Monday, May 23, 2011

One Very Short Classic

On recommendation from my friend, and fellow blogger, Annette Gendler, I checked out a book from our library that is short, classic, entertaining and more. Annette wrote about the book at her blog a week or so agohttp://www.annettegendler.com/2011/05/reading-in-love-with-84-charing-cross.htmI

I read the book in one sitting for 84, Charing Cross Road is only 97 pages, has no foreword or afterword. Helene Hanff, a New York City resident and writer, carried on a correspondence with a bookstore in London for twenty years. The letters, and that is all you'll find in this book, cover a period of twenty years--1949 to 1969. The author purchases old and special edition books from the bookstore, and in the course of the twenty years, the letter writers build a relationship that melds into friendship. 

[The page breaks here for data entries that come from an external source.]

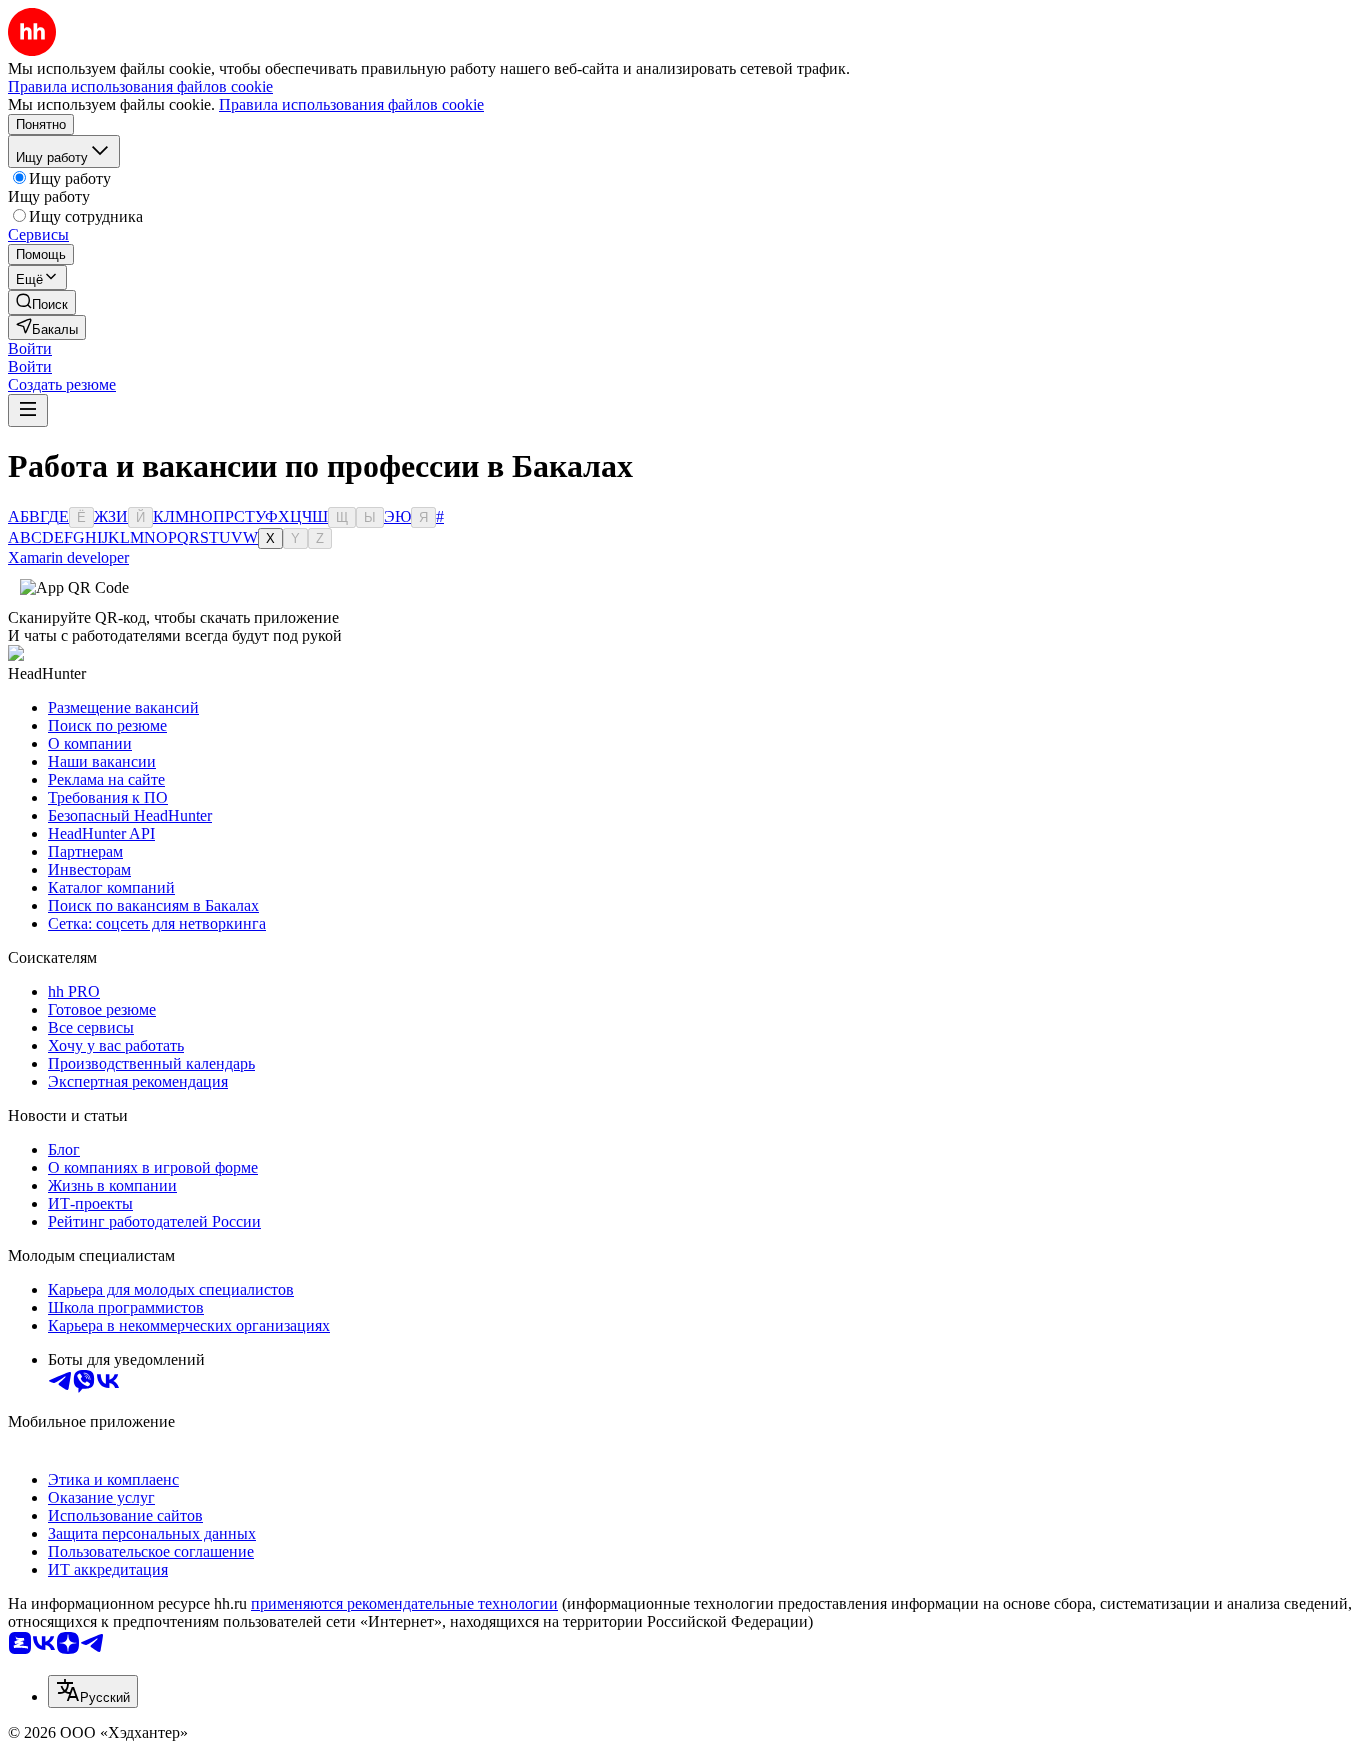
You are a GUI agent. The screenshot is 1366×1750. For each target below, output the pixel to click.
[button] (30, 348)
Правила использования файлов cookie (351, 104)
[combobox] (93, 1691)
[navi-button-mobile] (28, 410)
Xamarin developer (68, 557)
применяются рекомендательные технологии (404, 1603)
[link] (42, 302)
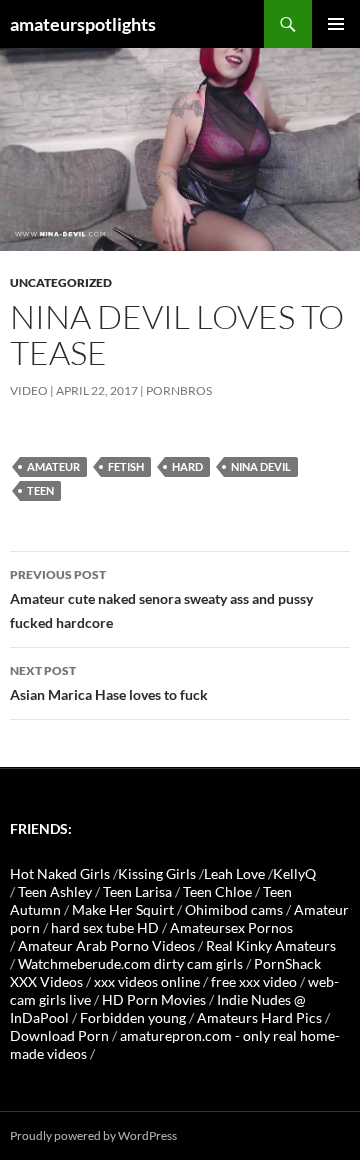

Ms. Hanff is often blunt and caustically funny but also generous and caring as we see in letter after letter. Frank Doel is at first the formal British businessman, but it isn't long before he allows himself to be himself in his letters. 

We see the progression in the lives of the bookstore personnel and also Ms Hanff as she moves from one type of writng to another, eking out a living and always planning a trip to England. The letters show a slice of history as we watch postwar Britain and the evolution in Ms Hanff's writing world when TV shows mesmerized the American public. We see the difference in cultures as well as the many similarities. And best of all, we are thoroughly entertained by these charming letters. 

Spend an afternoon or evening with 84, Charing Cross Road and I think you'll agree. Definitely a classic memoir. Thanks Annette, for recommending it.